## PROMPT
Copy the material from its first line through the line containing "pos(97,278)", inclusive, keeping the requests, and shift every coordinate in the answers by -21.

## DATA SUPPLIED

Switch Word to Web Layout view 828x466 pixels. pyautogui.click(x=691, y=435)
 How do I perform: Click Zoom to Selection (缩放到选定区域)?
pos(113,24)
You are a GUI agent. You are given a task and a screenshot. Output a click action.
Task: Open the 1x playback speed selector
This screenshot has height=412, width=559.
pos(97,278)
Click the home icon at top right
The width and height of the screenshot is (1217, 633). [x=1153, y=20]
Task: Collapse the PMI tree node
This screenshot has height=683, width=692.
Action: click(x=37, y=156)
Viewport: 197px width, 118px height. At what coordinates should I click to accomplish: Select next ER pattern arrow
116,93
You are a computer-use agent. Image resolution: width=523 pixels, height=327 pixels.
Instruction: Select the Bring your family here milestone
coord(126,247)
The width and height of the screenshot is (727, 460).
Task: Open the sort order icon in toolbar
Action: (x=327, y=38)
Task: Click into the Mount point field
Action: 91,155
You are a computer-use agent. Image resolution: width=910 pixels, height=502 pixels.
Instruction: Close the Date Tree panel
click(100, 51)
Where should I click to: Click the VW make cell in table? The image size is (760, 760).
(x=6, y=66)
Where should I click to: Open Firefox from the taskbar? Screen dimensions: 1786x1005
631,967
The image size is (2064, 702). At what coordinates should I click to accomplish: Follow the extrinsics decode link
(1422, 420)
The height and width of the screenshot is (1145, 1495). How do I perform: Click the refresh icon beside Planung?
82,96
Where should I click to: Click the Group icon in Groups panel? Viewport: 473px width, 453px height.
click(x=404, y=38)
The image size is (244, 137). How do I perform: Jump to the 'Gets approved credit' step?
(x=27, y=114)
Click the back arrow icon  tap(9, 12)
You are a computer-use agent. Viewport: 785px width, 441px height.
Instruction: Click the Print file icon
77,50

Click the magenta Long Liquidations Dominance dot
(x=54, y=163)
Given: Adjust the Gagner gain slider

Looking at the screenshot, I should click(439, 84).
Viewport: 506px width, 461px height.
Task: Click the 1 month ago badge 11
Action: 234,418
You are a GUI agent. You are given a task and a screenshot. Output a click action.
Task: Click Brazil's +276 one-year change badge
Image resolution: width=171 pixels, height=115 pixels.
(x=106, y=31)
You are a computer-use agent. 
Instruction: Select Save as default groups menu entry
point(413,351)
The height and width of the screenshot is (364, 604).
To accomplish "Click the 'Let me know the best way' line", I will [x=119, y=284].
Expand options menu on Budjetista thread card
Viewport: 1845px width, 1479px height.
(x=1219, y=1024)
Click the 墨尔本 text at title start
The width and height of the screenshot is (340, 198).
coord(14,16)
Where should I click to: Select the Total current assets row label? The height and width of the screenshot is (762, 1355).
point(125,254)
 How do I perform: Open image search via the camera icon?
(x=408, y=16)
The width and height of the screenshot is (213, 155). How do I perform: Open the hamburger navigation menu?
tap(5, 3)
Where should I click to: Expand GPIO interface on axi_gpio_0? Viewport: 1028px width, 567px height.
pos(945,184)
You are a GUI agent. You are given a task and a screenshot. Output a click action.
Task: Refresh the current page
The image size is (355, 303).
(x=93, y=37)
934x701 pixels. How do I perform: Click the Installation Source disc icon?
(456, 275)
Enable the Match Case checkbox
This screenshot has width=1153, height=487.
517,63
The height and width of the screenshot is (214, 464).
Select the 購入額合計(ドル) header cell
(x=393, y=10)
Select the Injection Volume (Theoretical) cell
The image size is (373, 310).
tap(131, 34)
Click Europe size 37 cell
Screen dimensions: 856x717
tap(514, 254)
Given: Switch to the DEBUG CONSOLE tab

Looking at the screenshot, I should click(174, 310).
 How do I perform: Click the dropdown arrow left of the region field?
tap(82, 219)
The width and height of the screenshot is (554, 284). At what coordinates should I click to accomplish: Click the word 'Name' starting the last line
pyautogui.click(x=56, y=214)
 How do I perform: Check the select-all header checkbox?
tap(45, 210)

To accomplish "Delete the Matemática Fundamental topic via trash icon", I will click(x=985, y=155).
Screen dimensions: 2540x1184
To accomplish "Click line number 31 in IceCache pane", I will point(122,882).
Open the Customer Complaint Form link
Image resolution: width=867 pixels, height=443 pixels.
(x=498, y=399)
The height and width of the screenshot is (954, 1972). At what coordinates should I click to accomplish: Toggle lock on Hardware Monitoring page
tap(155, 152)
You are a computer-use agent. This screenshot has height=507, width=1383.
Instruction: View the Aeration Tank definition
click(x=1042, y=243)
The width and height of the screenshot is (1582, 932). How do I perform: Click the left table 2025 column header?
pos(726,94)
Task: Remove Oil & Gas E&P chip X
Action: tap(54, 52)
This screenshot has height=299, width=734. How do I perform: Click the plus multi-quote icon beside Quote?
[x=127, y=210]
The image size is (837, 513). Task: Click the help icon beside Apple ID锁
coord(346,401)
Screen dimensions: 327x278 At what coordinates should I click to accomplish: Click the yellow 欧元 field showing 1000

## COMPLETED EXERCISE
Switch Word to Web Layout view 828x466 pixels. pyautogui.click(x=670, y=414)
 How do I perform: Click Zoom to Selection (缩放到选定区域)?
pos(92,3)
You are a GUI agent. You are given a task and a screenshot. Output a click action.
Task: Open the 1x playback speed selector
This screenshot has height=412, width=559.
pos(76,257)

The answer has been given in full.